Bagaimana masyarakat Indonesia memperkenalkan budaya sendiri di kancah internasional apabila masyarakatnya sendiri kurang pengetahuannya tentang kebudayaan sendiri.
Untuk itu, kebudayaan nan ada di Indonesia ini, perlu dirawat dan dilestarikan oleh masyarakatnya sendiri. Kalau bukan masyarakat sendiri sudah tak bisa melestarikan kebudayaan tersebut, maka kebudayaan itu akan hilang bersamaan dengan hilangnya para pewaris ilmu budaya.
Banyak cara nan bisa dilakukan buat melestarikan kebudayaan tradisional. Dengan mempelajarinya dan tentu saja dengan mempraktekkannya. Selain itu, mewariskan ilmu seni budaya tradisional kepada para generasi muda sejak usia dini, sehingga mereka mencintai kebudayaan sendiri.
Meskipun pengaruh kebudayaan dari luar mempengaruhi mereka, tapi sebab sejak usia dini sudah ditanamkan cinta kebudayaan sendiri, maka dengan sendirinya mereka akan menyaring kebudayaan dari luar.
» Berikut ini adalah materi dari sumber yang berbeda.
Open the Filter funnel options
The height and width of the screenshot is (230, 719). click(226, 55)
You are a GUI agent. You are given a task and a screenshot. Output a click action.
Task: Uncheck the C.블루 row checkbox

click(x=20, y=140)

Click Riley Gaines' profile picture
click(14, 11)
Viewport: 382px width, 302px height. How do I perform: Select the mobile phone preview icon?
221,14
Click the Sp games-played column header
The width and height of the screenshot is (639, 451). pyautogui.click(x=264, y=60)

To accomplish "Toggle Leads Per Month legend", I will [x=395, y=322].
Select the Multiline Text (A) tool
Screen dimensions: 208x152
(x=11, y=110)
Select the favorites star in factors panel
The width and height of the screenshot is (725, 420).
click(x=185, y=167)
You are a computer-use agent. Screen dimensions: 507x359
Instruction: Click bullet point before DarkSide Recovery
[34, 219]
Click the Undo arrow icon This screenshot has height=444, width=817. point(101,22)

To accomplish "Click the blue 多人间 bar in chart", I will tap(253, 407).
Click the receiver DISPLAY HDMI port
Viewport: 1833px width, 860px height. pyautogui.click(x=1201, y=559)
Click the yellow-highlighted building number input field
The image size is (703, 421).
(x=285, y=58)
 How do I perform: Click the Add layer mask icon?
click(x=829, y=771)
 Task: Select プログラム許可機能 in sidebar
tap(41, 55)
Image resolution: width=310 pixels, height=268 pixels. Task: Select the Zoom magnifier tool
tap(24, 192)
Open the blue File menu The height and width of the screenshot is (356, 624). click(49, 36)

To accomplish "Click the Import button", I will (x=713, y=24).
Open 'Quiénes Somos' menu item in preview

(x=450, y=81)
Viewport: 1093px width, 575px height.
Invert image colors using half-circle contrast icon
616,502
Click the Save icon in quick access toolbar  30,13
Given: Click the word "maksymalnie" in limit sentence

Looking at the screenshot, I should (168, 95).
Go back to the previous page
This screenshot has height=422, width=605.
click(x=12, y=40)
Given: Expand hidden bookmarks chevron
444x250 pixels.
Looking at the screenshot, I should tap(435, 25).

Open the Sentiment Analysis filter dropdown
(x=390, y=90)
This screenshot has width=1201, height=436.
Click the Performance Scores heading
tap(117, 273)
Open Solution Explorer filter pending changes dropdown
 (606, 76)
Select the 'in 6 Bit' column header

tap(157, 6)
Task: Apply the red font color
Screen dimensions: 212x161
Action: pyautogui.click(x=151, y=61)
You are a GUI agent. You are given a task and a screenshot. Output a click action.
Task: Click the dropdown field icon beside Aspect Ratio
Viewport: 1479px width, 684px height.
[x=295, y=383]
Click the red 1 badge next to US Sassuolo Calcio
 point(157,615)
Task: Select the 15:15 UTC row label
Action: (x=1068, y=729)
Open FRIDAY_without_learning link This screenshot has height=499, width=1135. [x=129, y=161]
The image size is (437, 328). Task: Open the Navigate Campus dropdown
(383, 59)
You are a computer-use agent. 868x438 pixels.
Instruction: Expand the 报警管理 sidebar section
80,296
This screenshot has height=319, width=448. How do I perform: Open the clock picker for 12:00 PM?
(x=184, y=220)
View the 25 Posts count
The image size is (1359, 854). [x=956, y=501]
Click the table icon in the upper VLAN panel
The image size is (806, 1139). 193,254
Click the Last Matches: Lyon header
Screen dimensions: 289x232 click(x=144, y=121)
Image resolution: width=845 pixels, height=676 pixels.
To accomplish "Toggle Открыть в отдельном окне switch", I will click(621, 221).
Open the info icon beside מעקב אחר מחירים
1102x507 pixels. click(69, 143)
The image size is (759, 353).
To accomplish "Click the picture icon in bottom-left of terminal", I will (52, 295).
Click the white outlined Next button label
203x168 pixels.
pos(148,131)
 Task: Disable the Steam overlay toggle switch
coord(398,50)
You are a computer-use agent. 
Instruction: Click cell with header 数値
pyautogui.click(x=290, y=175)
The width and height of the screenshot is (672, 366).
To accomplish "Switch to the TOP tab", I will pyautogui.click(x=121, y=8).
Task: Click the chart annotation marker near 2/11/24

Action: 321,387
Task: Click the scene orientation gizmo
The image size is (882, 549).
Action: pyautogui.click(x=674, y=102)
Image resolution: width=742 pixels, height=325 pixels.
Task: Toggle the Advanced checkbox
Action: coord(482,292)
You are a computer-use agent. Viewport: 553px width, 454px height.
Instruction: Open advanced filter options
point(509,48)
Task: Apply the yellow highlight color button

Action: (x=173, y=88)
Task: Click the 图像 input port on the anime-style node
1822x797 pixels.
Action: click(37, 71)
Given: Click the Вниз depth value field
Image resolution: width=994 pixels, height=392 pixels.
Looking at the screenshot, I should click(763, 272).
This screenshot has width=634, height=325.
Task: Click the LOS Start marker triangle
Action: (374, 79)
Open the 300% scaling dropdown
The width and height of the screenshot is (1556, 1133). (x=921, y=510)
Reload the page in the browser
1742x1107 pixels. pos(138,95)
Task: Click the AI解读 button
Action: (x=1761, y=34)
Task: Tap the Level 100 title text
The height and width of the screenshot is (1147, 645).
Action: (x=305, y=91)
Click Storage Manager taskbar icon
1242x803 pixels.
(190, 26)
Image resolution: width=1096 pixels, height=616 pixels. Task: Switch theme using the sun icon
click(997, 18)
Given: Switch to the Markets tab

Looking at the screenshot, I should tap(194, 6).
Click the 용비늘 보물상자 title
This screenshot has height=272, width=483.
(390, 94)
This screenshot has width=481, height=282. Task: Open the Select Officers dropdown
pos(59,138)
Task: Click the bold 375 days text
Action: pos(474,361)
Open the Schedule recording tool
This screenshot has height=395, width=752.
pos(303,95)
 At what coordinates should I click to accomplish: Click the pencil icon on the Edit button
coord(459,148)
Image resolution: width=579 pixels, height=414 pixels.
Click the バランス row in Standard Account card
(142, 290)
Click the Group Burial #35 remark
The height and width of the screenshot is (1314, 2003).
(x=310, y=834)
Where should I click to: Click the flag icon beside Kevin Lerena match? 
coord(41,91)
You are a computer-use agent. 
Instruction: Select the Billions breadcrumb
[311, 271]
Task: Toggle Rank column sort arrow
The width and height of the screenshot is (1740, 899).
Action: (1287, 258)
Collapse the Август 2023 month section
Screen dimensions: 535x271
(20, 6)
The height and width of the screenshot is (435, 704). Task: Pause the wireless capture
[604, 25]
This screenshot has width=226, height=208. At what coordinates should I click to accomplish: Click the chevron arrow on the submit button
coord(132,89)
Setelah kebudayaan dari luar tersebut disaring, maka kebudayaan tersebut bisa dijalankan sinkron dengan kebiasaan dan kebudayaan nan berlaku di Indonesia. Jadi, meskipun kebudayaan dari luar masuk, kebudayaan sendiri tak dilupakan.
Selain itu, dengan menampilkan kebudayaan daerah di pentas seni lebih sering, bisa membantu melestarikan kebudayaan Indonesia. Menjadikan baju adat sebagai baju buat acara resmi, juga merupakan salah satu cara buat tetap melestarikan kebudayaan Indonesia.
Suku budaya nan ada di Indonesia memang berbeda-beda, tapi bukan berarti dengan disparitas tersebut Indonesia menjadi terpecah belah. Justru dengan disparitas tersebut, masyarakat Indonesia bisa manunggal buat saling melestarikan kebudayaan Indonesia.
Untuk itu, sekolah seni ialah salah satu sekolah nan bisa melestarikan seni budaya daerah di Indonesia. Anak didiknya bisa mengembangkan dan memperkenalkan seni budaya dari Indonesia ke kancah internasional.